If pictures appear among the lines below, leave them out while you return exactly the lines from the one with "Expand the first log document row" through the one with "Select the % FAP tree entry".
(Records shown Opens)
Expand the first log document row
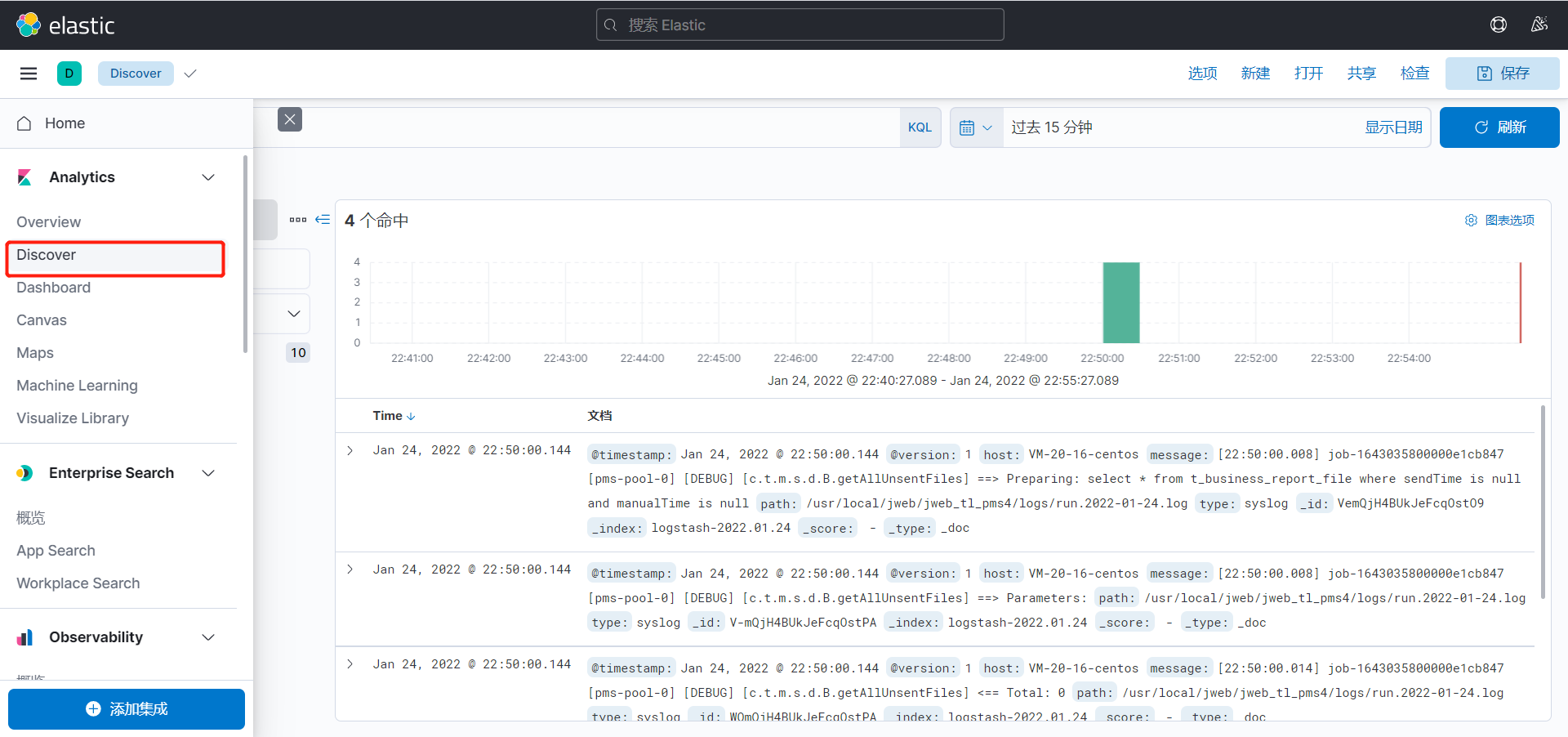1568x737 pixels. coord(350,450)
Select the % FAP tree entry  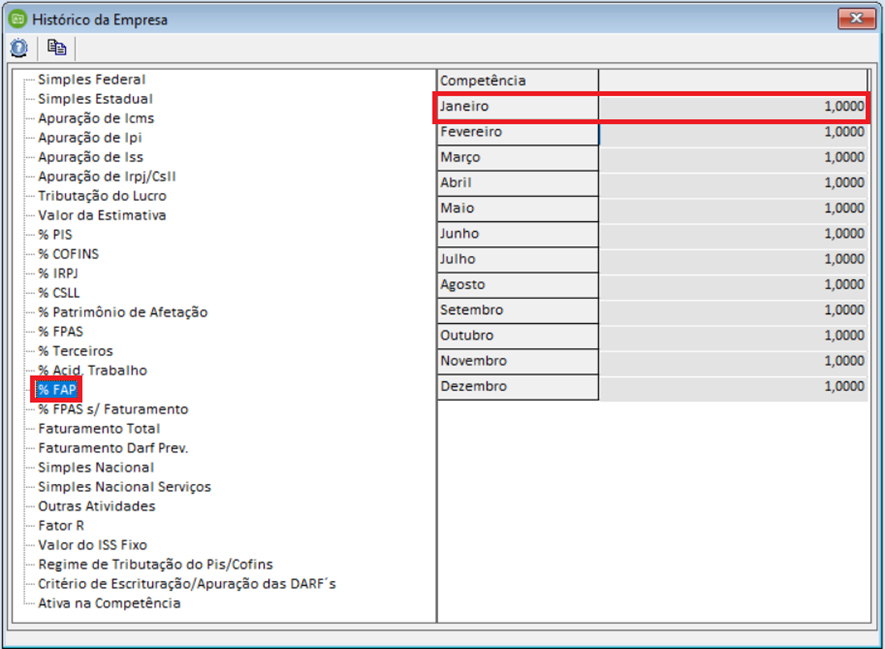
(Records shown Closes)
(Records shown Opens)
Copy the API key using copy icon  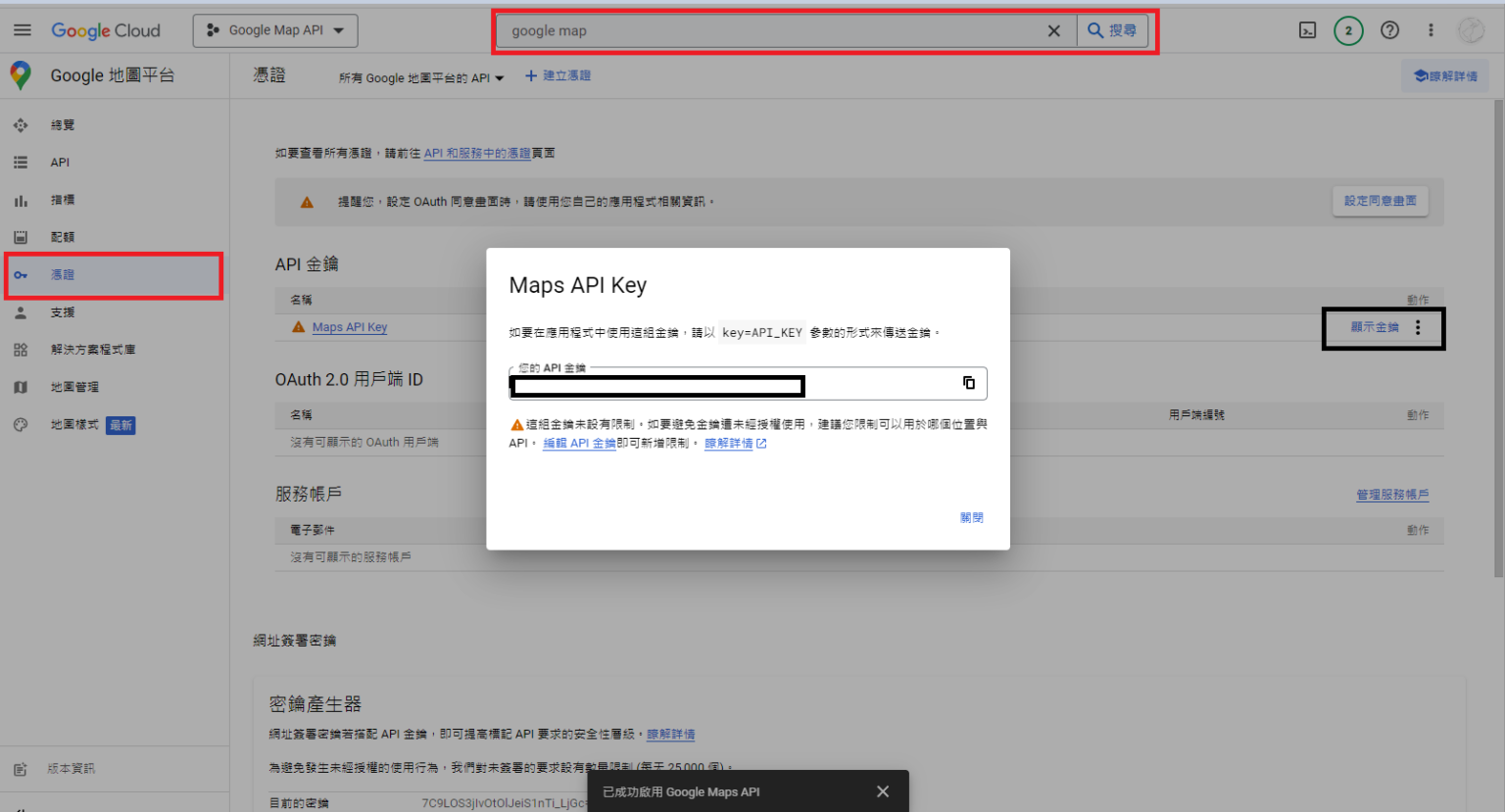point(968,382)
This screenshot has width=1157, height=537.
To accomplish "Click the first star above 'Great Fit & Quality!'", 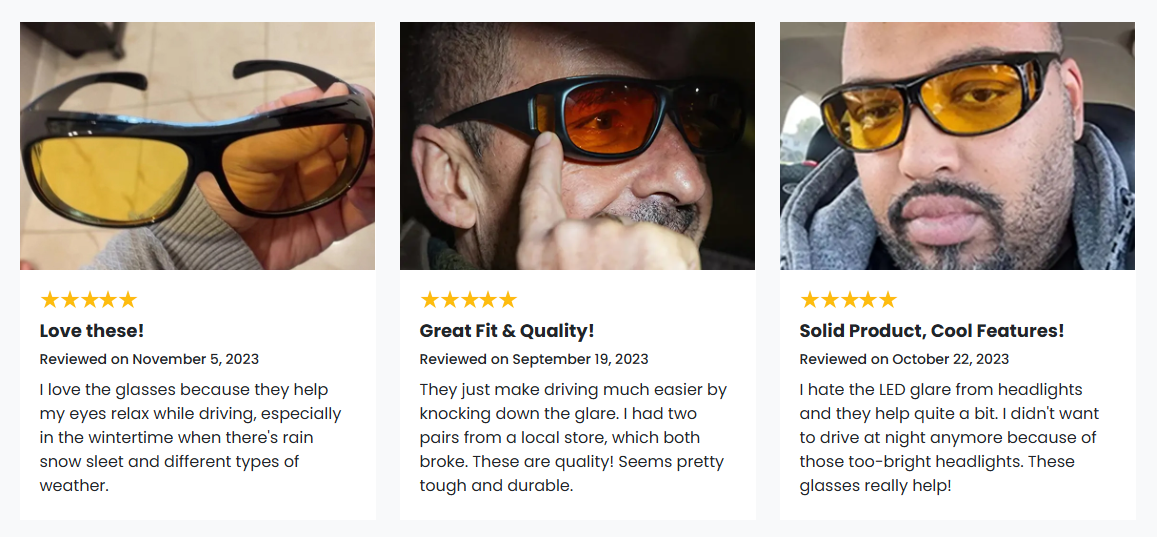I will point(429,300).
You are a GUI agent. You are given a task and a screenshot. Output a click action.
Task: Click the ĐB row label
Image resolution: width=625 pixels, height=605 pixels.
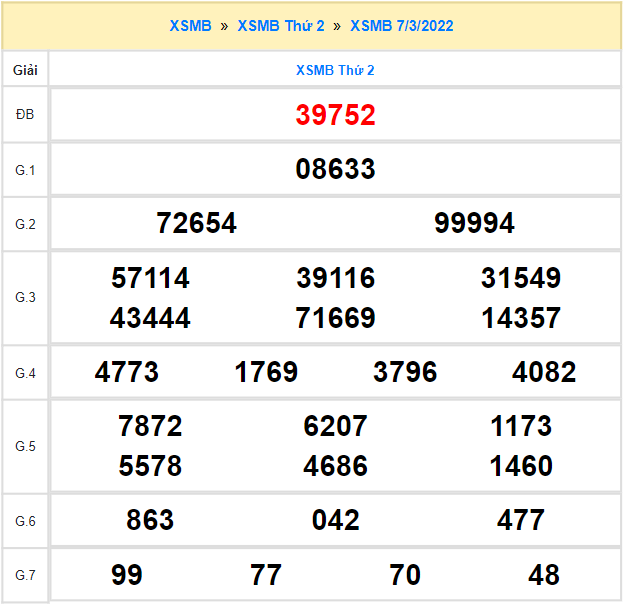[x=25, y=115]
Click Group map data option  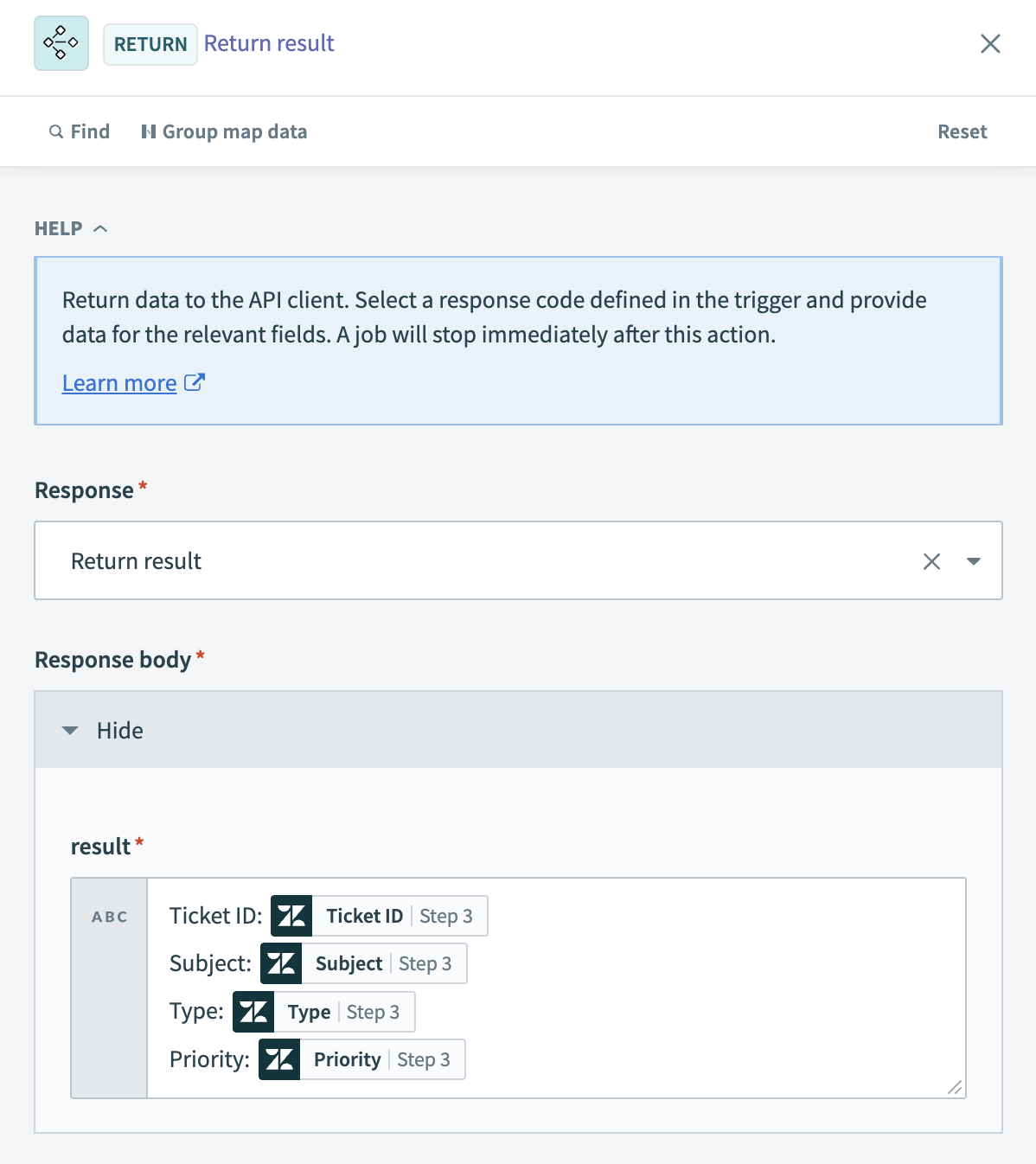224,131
(Records shown Closes)
(Records shown Opens)
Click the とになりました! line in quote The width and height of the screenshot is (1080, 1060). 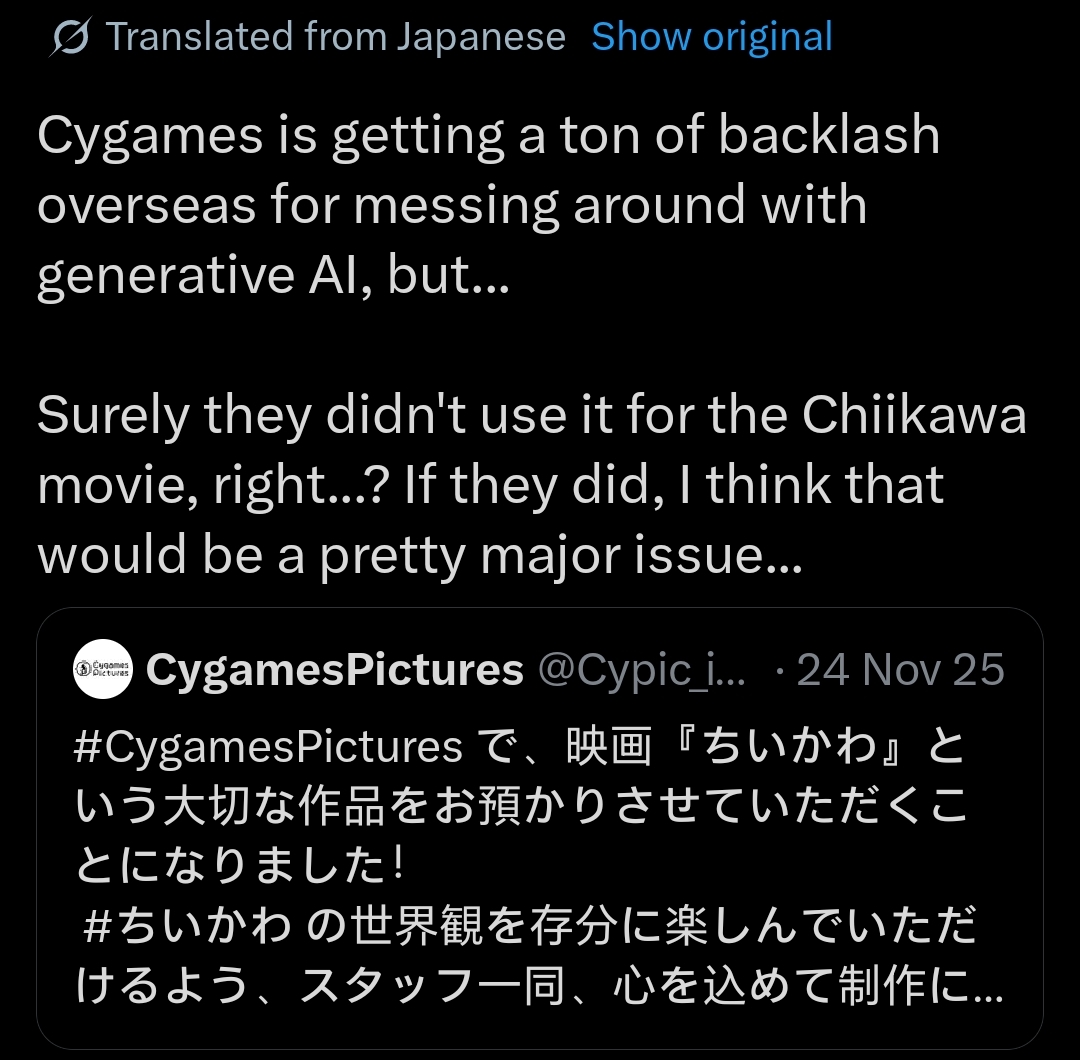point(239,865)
(Records shown Closes)
**Your solution:**
Expand the first log document row
1568x737 pixels. coord(350,450)
Select the % FAP tree entry  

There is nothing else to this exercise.